:: Textabschnitt

Wir suchen aktiv nach Argumenten und Beweisen, die eine Sache widerlegen. Durch das Hinterfragen können wir vermeiden, dass wir eine Aussage der Stufen 1 und 2, also eine Lüge / Unwahrheit glauben.


  • Durch Perspektivwechsel

Unsere Beobachtung ist leider sehr fehleranfällig – man denke nur an optische Täuschungen, die unserer Wahrnehmung einen Streich spielen. Um uns nicht Stufe 3, also der Wahrnehmung, hinzugeben, dürfen wir den Blickwinkel vieler anderer Menschen einnehmen und versuchen, die Welt aus ihren Augen zu sehen, um herauszufinden: Nehme nur ich die Sache so wahr, oder ist sie wirklich so?


  • Durch Falsifizierung

Um uns nicht in Stufe 4, der Wahrscheinlichkeit, zu verlieren, dürfen wir aktiv versuchen, Gegenargumente zu finden. Verhält sich der Mensch IMMER so, oder ist es nur der aktuelle Stand der Forschung? Kommt der Zug immer pünktlich, oder kann er auch Verspätung haben? Wenn es uns gelingt, eine Wahrscheinlichkeit zu widerlegen, haben wir erfolgreich gezeigt: Es ist keine absolute Wahrheit!


Die ersten vier Stufen sind relativ leicht zu widerlegen. Schwierig wird es nun, da wir uns mit Dingen beschäftigen, die eigentlich wahr sind – nur manche von ihnen eben nicht in jeder Situation. Wie finden wir also heraus, was absolut wahr ist?


  • Durch Wiederholung und Erfahrung

Beißen wir zum Beispiel 1000x in einen Apfel und nehmen ihn als süß wahr – IST er dann süß, oder liegt es nur daran, dass wir Süße wahrnehmen können? Gibt es vielleicht noch andere Geschmackssinne als die menschlichen? Die Kunst liegt darin, festzustellen, ob eine Sache in DIESER Situation oder in JEDER Situation wahr ist. Dass der Apfel süß ist, erklärt nur Stufe 5, die relative Wahrheit.

::::
:: Daten zur Prüfung

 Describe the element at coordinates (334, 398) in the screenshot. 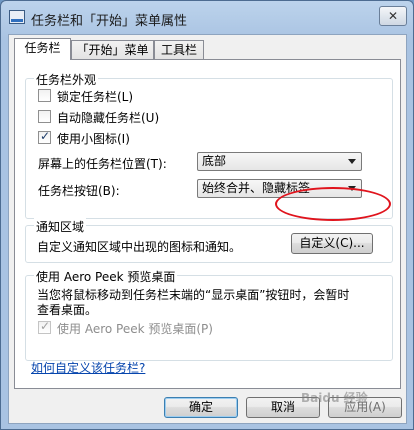

I see `watermark: Baidu 经验` at that location.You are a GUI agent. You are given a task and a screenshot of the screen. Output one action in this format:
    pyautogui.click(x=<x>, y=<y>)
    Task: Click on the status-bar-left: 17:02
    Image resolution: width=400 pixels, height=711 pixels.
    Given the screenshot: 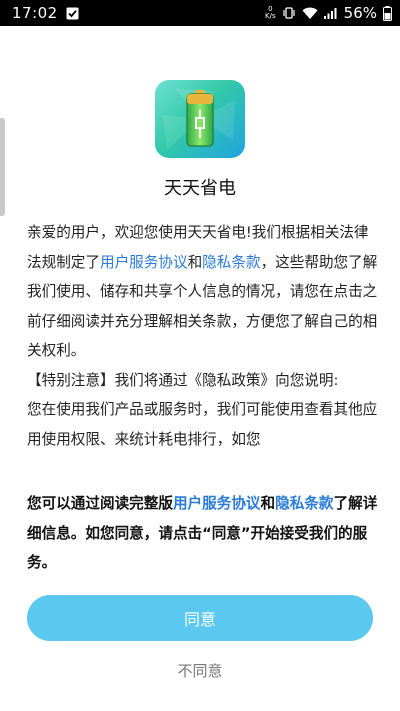 What is the action you would take?
    pyautogui.click(x=46, y=13)
    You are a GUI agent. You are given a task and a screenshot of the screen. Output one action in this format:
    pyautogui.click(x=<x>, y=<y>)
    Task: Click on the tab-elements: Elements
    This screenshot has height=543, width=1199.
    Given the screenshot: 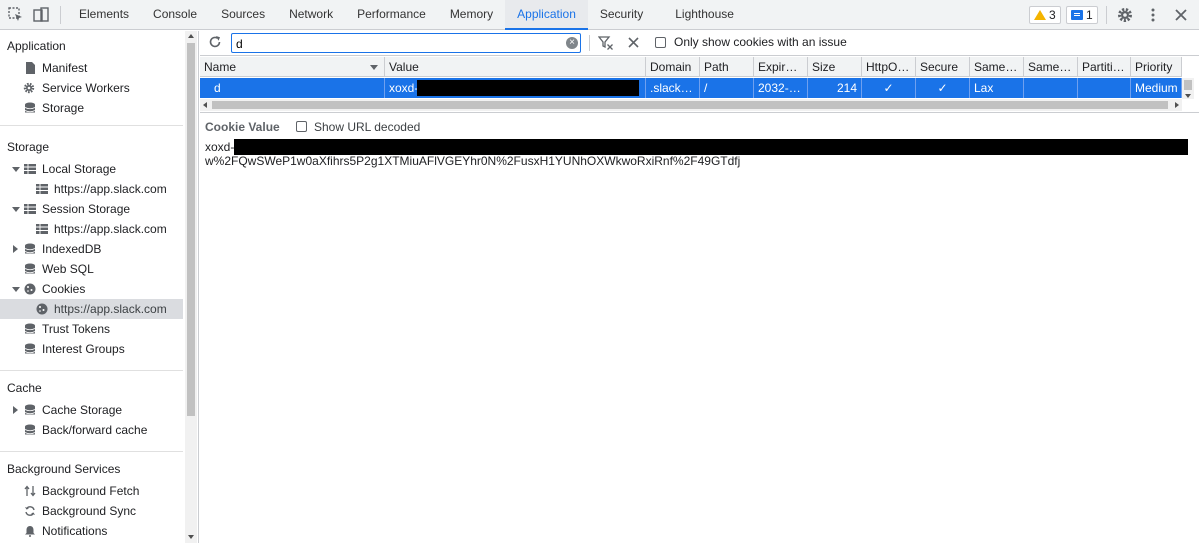 What is the action you would take?
    pyautogui.click(x=104, y=15)
    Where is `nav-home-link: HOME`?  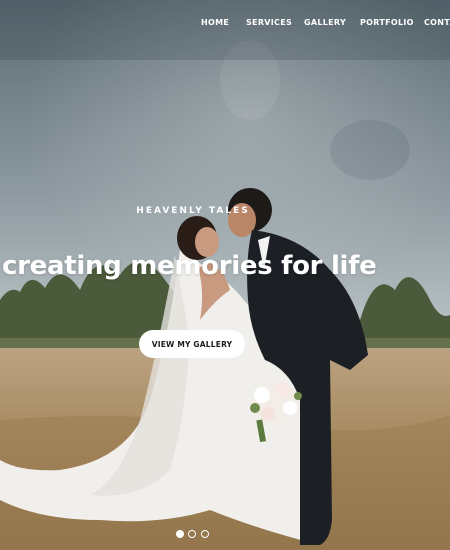
nav-home-link: HOME is located at coordinates (215, 22).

::::

§ Deine Aufgaben:
1: Nenne alle Zwischenüberschriften im Textabschnitt, die mit einem Aufzählungspunkt markiert sind.
2: Schreibe einen Teil des Textabschnitts wortgetreu ab. Setze bei den Worten „Beißen wir zum“ ein und höre nach „die relative Wahrheit.“ auf.
Die Einträge haben hiermit nichts zu tun.

§ Lösungen:
1:
- Durch Perspektivwechsel
- Durch Falsifizierung
- Durch Wiederholung und Erfahrung

2:
Beißen wir zum Beispiel 1000x in einen Apfel und nehmen ihn als süß wahr – IST er dann süß, oder liegt es nur daran, dass wir Süße wahrnehmen können? Gibt es vielleicht noch andere Geschmackssinne als die menschlichen? Die Kunst liegt darin, festzustellen, ob eine Sache in DIESER Situation oder in JEDER Situation wahr ist. Dass der Apfel süß ist, erklärt nur Stufe 5, die relative Wahrheit.